Recommending TV Shows via Collaborative Filtering

Predicting how much a user will like specific shows, based on their tastes and the tastes of similar users.


Imagine you are Netflix, Hulu, or any other streaming site that has to recommend new shows. Your goal is to recommend a new show only to those users who will enjoy it, so a big part of your product is the ability to measure a user’s tastes, and predict how much they will like new things.

In this post, I’ll demonstrate a common technique used in recommendation engines: collaborative filtering.

Algorithm overview

So what is collaborative filtering? Simply put, it is a technique to predict a person’s interest in a product, based on similar users’ preferences.

Typically, the most basic way to predict a new user’s affinity for a product is to look at how everyone else likes it. The base assumption in collaborative filtering is if two users have the same opinions on some known products, then the users are likely to share opinions on other things, like new products.

The technique isn’t limited to a single algorithm, but rather is made of a whole family of similar approaches, that generally consist of:

  • A method to decide how “similar” different users are, based on their preferences
  • A method to combine “similar” users’ preferences to create the prediction

The technique is simple, and can be applied to a broad range of problems. Some potential use-cases are:

  • Whether a person will buy a new brand of cereal
  • Which of political candidate the person more likely to vote for
  • How a person would rate a new TV show

In this post, I’ll demonstrate one approach to the third use-case. My goal will be to, as accurately as possible, predict a user’s interest level in a new show.


In this exercise I’ll use a set of 0-10 ratings users have given shows on the website MyAnimeList. The dataset is available on Kaggle.

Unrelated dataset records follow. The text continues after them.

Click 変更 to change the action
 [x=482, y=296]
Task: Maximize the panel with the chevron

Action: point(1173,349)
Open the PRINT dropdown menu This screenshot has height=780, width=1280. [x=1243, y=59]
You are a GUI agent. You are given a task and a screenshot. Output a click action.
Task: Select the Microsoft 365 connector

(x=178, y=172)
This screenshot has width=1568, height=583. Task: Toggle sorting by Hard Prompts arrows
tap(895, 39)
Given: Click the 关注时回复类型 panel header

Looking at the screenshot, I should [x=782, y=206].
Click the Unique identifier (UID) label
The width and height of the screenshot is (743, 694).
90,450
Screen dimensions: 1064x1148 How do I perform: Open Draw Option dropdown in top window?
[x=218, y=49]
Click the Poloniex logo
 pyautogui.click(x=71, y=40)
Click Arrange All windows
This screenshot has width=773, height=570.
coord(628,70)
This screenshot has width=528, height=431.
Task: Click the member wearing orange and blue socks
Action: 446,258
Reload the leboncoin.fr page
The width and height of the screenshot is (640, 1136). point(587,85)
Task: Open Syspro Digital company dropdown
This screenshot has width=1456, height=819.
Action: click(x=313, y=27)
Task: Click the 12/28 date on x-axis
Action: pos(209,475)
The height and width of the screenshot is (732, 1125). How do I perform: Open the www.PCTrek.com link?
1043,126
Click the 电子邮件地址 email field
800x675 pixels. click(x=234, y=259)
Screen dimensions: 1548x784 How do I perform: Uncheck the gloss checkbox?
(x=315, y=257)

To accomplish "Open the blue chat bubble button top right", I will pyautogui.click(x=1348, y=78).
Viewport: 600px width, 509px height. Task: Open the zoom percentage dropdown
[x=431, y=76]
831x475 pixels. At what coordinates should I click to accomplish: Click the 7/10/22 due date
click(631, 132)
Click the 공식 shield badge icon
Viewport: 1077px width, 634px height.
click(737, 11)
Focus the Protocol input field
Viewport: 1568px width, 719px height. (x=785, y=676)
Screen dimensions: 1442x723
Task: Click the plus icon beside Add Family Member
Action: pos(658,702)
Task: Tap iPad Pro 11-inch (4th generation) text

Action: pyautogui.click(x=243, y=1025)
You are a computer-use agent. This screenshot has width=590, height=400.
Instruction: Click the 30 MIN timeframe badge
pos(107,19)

I’ll be focusing on the “filtered” dataset available on Kaggle, simply to reduce the volume of data.

Initializing the data

It’s important to note here that, traditionally, collaborative filtering only considers a user’s behavior, rather than “who” they are. This would mean that the dataset could consist of how the user rated certain shows, whether they clicked certain links, whether they bought certain items, or how much time they spent on certain pages. The dataset would not include information like the user’s age, gender, ethnicity, or the country they reside in.

In our dataset, we will only look at the users and the ratings they gave to shows, which are contained in animelists_filtered.csv. As I’m doing this analysis on a laptop, I’ll also be limiting the number of shows.

import pandas as pd

reviews = pd.read_csv('animelists_filtered.csv', nrows=200000, 
			usecols=['username', 'anime_id', 'my_score'])
# downsample to a complete set of reviews for a subset of shows
reviews = reviews[reviews['anime_id'].isin(reviews['anime_id'].unique()[:-1])]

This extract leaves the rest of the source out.